Bergson, temporalité et memoir dans les résaux sociaux.

par Ellen emilie Henriksen

Projet de thèse en Philosophie

Sous la direction de J. Peter Burgess.

Thèses en préparation à l'Université Paris sciences et lettres , dans le cadre de École doctorale École transdisciplinaire Lettres/Sciences , en partenariat avec La République des Savoirs : Lettres, Sciences, Philosophie (laboratoire) et de École normale supérieure (Paris ; 1985-....) (établissement opérateur d'inscription) depuis le 01-09-2020 .


  • Résumé

    De manière générale, cette thèse vise à explorer les processus de formation des connaissances dans la sphère numérique. Plus précisément, elle vise à explorer les concepts de temporalité et de mémoire dans le contexte des médias sociaux et de la gouvernementalité algorithmique. Pour ce faire, j'utiliserai la philosophie d'Henri Bergson, complétée par les travaux de Deleuze et Nietzsche. La question qui sous-tend cette thèse est donc la suivante : Quelles conceptualisations de la temporalité sont impliquées par la formation du passé sur les plateformes de médias sociaux ? Les travaux antérieurs sur la gouvernementalité algorithmique se sont concentrés sur la temporalité dans la sphère numérique, notamment dans le cadre de la recherche sur le risque et la gouvernementalité algorithmique comme gouvernance du futur. Cependant, la notion de passé a été moins étudiée. Cette thèse se penche donc sur le passé et le concept de mémoire sur les médias sociaux en particulier, en comprenant la mémoire au sens large comme la conscience, suivant Bergson. Dans le cadre de cette exploration du passé, la question des mémoires générées numériquement, désormais appelées " mémoires numériques ", est également abordée. Je fais une distinction entre les pratiques de mémoire qui sont des traductions d'archives analogiques dans une sphère numérique afin de diffuser ces souvenirs (ou l'histoire) à un public plus large et les souvenirs qui sont générés numériquement : c'est-à-dire les souvenirs qui apparaissent sur les médias sociaux vous rappelant quelle mise à jour de statut a reçu le plus de commentaires il y a dix ans. Toutefois, bien que cette distinction soit claire en ce qui concerne, par exemple, la numérisation des archives d'événements passés tels que la crise du sida dans les années 1980 et 1990, elle s'estompe à mesure que nos vies sont de plus en plus vécues sur et à travers les plateformes de médias sociaux, et que les expériences ne sont pas simplement numérisées, mais que le numérique fait partie intégrante de ces expériences.

  • Titre traduit

    Bergson, temporality, and memory on social media.


  • Résumé

    Broadly speaking this thesis aims to explore processes of knowledge-formation in the digital sphere.
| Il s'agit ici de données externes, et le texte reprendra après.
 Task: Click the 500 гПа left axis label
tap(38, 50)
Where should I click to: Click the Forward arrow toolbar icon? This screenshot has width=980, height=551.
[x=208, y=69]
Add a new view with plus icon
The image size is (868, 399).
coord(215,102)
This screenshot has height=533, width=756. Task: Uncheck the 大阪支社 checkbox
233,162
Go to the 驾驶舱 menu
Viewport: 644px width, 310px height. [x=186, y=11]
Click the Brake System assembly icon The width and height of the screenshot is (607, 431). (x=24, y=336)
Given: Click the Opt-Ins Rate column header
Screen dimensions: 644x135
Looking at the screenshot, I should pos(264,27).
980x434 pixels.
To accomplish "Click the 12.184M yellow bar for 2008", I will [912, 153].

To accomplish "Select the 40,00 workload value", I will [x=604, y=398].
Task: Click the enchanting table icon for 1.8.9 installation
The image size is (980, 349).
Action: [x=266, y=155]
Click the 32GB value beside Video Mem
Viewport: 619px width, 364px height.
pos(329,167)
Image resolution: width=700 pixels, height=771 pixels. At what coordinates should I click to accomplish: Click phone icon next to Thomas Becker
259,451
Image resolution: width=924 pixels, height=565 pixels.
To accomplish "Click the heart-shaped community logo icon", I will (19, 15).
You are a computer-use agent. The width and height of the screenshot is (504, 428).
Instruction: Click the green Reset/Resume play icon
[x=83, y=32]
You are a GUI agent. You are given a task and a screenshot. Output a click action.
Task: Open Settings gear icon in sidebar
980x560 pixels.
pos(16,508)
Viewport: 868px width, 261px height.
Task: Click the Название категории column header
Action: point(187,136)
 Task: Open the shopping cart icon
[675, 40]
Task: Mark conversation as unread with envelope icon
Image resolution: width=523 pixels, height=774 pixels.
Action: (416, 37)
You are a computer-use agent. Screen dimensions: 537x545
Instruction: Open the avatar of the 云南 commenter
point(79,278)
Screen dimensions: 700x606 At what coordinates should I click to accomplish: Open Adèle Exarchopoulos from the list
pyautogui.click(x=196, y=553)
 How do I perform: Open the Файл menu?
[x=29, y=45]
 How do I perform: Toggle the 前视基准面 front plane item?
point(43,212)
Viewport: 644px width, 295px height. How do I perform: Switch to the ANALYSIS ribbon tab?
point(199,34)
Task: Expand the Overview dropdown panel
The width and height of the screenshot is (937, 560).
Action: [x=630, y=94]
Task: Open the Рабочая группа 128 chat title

More specifically it aims to explore the concepts of temporality and memory in the context of social media and algorithmic governmentality. In order to do so, I will employ the philosophy of Henri Bergson, supplemented by work by Deleuze and Nietzsche. The question underlying this thesis is thus: What conceptualisations of temporality are implied by the formation of the past on social media platforms? Previous work within algorithmic governmentality has focussed on temporality in the digital sphere, notably within research on risk and algorithmic governmentality as governing the future. However, the notion of the past has been less studied. This thesis therefore looks towards the past and the concept of memory on social media specifically, understanding memory in the broad sense as consciousness, following Bergson. As part of this exploration of the past is also the issue of digitally generated memories, henceforth referred to as ‘digital memories'. I draw a distinction between memory practices that are translations of analogue archives into a digital sphere in order to spread these memories (or history) to a wider public and memories that are digitally generated: that is – memories popping up on social media reminding you what status update received the most comments ten years ago. However, although this distinction is clear in regards to for instance digitalising archives of past events such as the AIDS-crisis in the 1980s and 1990s, this distinction becomes blurred as more and more of our lives are lived through and on social media platforms, and experiences are not merely digitalised, but the digital is an inherent part of those experiences in the first place.